Leymah Gbowee will share the prize with her president and Yemeni rights activist [Reuters]

The winners will receive their award at a ceremony in Oslo on December 10, the anniversary of the death in 1896 of prize founder Alfred Nobel.

Sirleaf, who became Africa’s first elected female head of state in 2005 and is seeking re-election in Tuesday’s polls, had been widely tipped to scoop the award.

The AFP news agency had cited reports by Norwegian commercial broadcaster TV2, which said on Thursday it had reason to believe Johnson-Sirleaf would be getting the call on Friday.

“[Sirleaf] is the symbol of the new Africa,” said TV2, which in 2009 correctly predicted the surprise win by Barack Obama, the US president.

Al Jazeera’s Will Jordan, reporting from Liberia’s capital, Monrovia, said the prize would be a “big benefit” for Johnson-Sirleaf in her re-election bid.

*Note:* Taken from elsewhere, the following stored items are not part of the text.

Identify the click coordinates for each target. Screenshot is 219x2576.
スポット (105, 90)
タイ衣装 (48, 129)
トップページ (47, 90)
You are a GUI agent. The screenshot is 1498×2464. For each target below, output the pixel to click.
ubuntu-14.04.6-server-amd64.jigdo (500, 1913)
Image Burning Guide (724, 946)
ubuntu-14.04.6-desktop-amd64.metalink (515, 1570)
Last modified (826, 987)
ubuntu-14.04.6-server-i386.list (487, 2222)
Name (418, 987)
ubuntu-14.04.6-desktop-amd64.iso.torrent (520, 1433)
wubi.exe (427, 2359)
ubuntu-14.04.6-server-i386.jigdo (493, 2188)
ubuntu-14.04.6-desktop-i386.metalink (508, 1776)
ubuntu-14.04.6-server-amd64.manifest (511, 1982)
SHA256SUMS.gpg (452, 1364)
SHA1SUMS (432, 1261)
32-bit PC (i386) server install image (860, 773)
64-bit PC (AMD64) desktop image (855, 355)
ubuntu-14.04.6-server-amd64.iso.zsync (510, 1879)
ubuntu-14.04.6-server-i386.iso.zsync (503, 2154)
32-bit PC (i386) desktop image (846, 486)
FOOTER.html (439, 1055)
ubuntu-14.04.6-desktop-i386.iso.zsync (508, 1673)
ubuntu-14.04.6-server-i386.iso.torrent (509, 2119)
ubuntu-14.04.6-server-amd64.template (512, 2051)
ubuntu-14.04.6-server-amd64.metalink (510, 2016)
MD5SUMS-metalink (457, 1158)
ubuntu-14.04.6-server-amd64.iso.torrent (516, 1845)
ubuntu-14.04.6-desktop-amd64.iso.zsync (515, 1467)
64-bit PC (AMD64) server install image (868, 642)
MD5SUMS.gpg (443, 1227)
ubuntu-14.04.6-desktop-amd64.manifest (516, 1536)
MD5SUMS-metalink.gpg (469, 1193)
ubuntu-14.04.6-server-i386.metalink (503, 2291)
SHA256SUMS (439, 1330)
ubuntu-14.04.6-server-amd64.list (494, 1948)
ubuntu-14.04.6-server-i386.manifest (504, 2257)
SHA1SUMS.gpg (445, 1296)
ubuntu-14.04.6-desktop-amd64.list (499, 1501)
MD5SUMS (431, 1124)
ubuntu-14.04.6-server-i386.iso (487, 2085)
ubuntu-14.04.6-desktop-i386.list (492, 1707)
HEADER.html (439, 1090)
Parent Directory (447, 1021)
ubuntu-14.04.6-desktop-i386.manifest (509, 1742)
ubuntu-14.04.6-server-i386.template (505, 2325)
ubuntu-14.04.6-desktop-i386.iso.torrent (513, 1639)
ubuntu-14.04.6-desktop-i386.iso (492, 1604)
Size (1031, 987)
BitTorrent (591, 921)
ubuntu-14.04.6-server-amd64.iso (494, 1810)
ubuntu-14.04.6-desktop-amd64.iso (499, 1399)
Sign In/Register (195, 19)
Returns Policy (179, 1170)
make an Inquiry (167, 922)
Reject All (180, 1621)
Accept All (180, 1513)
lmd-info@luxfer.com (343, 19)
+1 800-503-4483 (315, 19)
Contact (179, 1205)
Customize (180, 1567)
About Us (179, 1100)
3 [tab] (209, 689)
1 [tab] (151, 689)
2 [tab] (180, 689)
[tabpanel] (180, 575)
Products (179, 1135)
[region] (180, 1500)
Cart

But our correspondent said the she might struggle to win votes in the capital as most of her supportes live in rural areas.

The head of the Norwegian Nobel Committee, Thorbjoern Jagland, had told  public broadcaster NRK earlier on Thursday that he believed this year’s pick would be “well-received all over the world.”

He said then that the award would be “very powerful … but at the same time very unifying”.

Observers’ favourite played down

While the 2011 pick “is not without conflict”, he stressed the prize would “not create as strong reactions from a single country as it did last year” with the choice of Liu Xiaobo.

He also played down observers’ favourite this year: actors within the Arab Spring uprising, which brought the overthrow of autocratic regimes in Tunisia, Egypt and Libya and rattled the ones in Syria, Yemen and Bahrain.

“There are many other positive developments in the world that we have looked at,” he said.

“I think it is a little strange that researchers and others have not seen them,” he added.

Shad Hamid, director of research at Brookings Institute in Qatar, told Al Jazeera the choice of the three women was “both surprising and disappointing”.

“People were very excited and thought this year would be the year of the Arab Spring. I am not sure what the rationale was exactly, but I I think this might be interpreted as a slight to the Arab world,” he said.

Esraa Abdel Fattah and Ahmed Maher of Egypt, who founded the April 6th youth movement, were seen as top picks.

The movement, which began on Facebook, “played a key role in maintaining the direction and non-violent character of the uprisings in Egypt,” which led to the ouster of Hosni Mubarak in February after 30 years in power, Kristian Berg Harpviken, the head of the Peace Research Institute of Oslo, said.

Tawakkul Karman won the prize for her “non-violent struggle for the safety of women [EPA]

Google executive Wael Ghonim, also a central inspiration to the protests on Tahrir Square in Cairo, was another observer favourite, as was Tunisian blogger Lina Ben Mhenni, who chronicled the revolution in her country on the Internet.

Among other names that had been circulating were Sima Samar, an Afghan doctor and women’s rights activist, and Russian activist Svetlana Gannushkina and her human rights group, Memorial.

The EU, currently battling spiralling debt problems in the eurozone, had also been increasingly mentioned as a possible winner for its role in keeping the peace in most of Europe for more than half a century.

Although Norway is not a member of the EU, Jagland, who happens to also be the head of the Council of Europe, is an outspoken supporter of the bloc.

In an article published by Norwegian daily VG on Wednesday, the Nobel Committee chief confided that this year’s prize would “go to something that has been important to me all my life”.

Others tipped for the prestigious prize were Cuban dissident Osvaldo Paya Sardinas and former German chancellor Helmut Kohl.